One day as he was coming back with a bag of groceries, his head full of music, one of the Luris foremen ran up the tunnel to catch him at the door.

"The glass is coming tomorrow," he said. "Is that okay? We can do it another day if you want."

"What glass? What are you talking about?"

"The windows." He gestured to the plywood sheets. "Didn't they tell you? Luris is giving you new display windows. Real thick plate. A lot better than the old ones."

"Are they really," Claude said. "Well, that's a nice gesture. Tomorrow will be fine."

"Okay. Right."

"I hope it won't be too messy. I've cleaned up I don't know how many times."

"Don't worry. We'll be using our best men. Old-timers, real craftsmen."

Toward the end he found himself writing so quickly it almost scared him. When all three movements were complete, he went back and worked bar by bar from the beginning, adding detail, editing, altering a bit of melody or the voicing of a chord. He did this time after time, a dozen or more times.

"Hey, don't you ever answer the phone?" It was Otto Levits. "I've been calling for days."

"I should get an extension down in the studio.
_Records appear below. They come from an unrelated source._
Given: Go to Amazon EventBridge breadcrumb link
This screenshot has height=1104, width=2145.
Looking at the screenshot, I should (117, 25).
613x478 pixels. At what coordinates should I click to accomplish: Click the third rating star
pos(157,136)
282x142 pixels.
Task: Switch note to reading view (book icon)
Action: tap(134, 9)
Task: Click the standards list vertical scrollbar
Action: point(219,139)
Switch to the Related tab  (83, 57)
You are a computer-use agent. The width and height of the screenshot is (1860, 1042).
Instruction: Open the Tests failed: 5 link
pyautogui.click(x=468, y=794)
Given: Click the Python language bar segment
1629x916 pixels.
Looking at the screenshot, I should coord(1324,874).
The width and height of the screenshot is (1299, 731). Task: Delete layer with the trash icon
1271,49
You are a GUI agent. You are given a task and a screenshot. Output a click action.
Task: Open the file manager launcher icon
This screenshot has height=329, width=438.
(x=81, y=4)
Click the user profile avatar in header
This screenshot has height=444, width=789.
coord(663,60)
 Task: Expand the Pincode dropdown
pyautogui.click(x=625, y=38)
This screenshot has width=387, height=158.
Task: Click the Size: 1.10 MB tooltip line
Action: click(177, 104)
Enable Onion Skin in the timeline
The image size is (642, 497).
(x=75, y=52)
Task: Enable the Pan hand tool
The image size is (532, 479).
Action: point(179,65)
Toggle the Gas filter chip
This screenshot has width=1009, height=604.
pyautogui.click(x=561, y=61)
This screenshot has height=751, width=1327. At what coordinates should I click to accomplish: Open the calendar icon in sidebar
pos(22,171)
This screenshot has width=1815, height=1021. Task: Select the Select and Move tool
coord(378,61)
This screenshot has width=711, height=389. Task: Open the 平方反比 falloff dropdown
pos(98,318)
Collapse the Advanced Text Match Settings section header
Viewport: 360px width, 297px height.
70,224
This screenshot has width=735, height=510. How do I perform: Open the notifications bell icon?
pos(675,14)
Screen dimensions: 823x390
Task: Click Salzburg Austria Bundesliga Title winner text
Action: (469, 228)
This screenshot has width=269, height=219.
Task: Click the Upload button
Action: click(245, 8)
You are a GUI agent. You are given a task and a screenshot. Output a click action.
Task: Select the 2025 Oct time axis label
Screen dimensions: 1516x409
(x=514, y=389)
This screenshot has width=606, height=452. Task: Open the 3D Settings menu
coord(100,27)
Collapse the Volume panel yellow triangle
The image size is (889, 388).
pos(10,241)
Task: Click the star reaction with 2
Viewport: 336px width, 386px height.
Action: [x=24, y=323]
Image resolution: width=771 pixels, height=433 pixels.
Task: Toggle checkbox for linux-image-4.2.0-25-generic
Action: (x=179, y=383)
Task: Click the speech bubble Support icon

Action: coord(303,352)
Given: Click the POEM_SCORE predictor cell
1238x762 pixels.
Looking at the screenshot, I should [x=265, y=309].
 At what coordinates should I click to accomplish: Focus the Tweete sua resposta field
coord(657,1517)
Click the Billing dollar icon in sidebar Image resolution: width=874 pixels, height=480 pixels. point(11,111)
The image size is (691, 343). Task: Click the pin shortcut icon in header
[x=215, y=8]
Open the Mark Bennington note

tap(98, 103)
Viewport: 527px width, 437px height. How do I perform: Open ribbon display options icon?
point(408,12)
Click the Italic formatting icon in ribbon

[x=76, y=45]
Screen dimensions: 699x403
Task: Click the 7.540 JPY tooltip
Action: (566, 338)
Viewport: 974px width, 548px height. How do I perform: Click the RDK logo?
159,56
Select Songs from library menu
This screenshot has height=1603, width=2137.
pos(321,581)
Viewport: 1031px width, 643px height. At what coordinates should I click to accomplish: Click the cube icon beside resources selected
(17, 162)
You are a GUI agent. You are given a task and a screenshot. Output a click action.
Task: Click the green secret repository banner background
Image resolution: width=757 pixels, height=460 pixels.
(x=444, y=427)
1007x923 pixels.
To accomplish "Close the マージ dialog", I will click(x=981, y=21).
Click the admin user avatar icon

I've been working."

"That's good, because I've got an engagement. The New Rochelle Friends of Music. You can do the Schubert program you did at Columbia. They specifically asked for it, so this is easy and it's good money."

"Otto, I can't."

"No, no, no," he exploded. "I didn't hear that! You never said that!"

"I've got a broken arm."

"This is a lie. Stay where you are, I'm getting a cab. I'm practically there already."

Half an hour later he came through the door. "What's going on around here? They're tearing down the whole block."

"Not quite. Not this building." Claude held up his cast. "That's how I got this."

"The cast is a ruse," Otto said. "I know all these neurotic tricks. I've been dealing with crazy artists my whole life."

"Sit," Claude said. "I'll get some coffee from across the street and tell you the whole story. You want a donut?"